In South Africa, for example, consumption accounts for 94% of microfinance use. As a result, borrowers don’t generate any new income that they can use to repay their loan. “So they end up taking out new loans to repay the old ones, wrapping themselves in layers of debt." Hickel explains. Hickel goes on to relate that when micro-loans are used to fund new businesses, budding entrepreneurs tend to encounter a lack of consumer demand. “After all, their potential customers are poor and low on cash, and what little money they do have gets spent on basic goods that tend already to be available. In this context, new businesses end up displacing already-existing ones, yielding no net increase in employment and incomes." He argues that is the "best of the likely outcomes. The worst – and much more likely – is that the new businesses fail, which then leads, once again, to vicious cycles of over-indebtedness that drive borrowers even further into poverty."
David Roodman of the Centre for Global Development also says “The best estimate of the average impact of microcredit on the poverty of clients is zero.”
A comprehensive DFID-funded review of extant data comes to the same conclusion: the microfinance craze has been built on “foundations of sand” because “no clear evidence yet exists that microfinance programmes have positive impacts.”
Hickel declares that "The only consistent winners in the microfinance game are the lenders, many of whom charge exorbitant interest rates that sometimes reach up to 200% per annum (as in the case of Banco Compartamos). In the past we would have called such people loan sharks, but today they’re called microfinance providers, and they crown themselves with the moral halo that this term carries." Hickel is unusually scathing when he says: "Microfinance has become a socially acceptable mechanism for extracting wealth and resources from poor people."

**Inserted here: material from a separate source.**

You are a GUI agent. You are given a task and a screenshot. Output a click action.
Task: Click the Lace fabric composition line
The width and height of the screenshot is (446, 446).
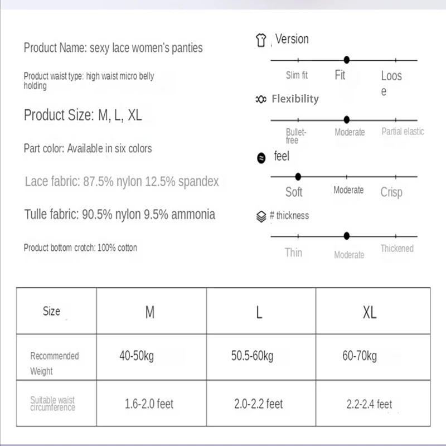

Hickel concedes that microfinance retains its attraction as a development option despite its failure being recognised at even the highest levels. He has some explanations for that.
"Because it promises an elegant, win-win solution to the problem of poverty, it assures us that we – the rich world – can eradicate poverty in the global South without any cost to us, and without any threat to existing arrangements of political and economic power. In other words, it promises revolution without the messiness of class struggle. And, what is more, it promises that we can help save the poor while making money from it. It’s an irresistible tale." Hickel says microfinance is also a "a very effective tool of political control. It’s the neoliberal development strategy par excellence. Bankers shall be our new heroes and debt our salvation. Debt, incidentally, is a great way to keep people docile."
Milford Bateman, another critics of microfinance, has previously pointed out that the movement had its roots in the US government’s “containment strategy” in Latin America. Micro-credit does not address structural issues surrounding poverty - so governments who like to evade structural change are attracted to micro-credit. In Bangladesh, the micro-credit gurus such as Mohammed Yunis came to the fore because military and quasi-military regimes did not want to address the core issues around poverty.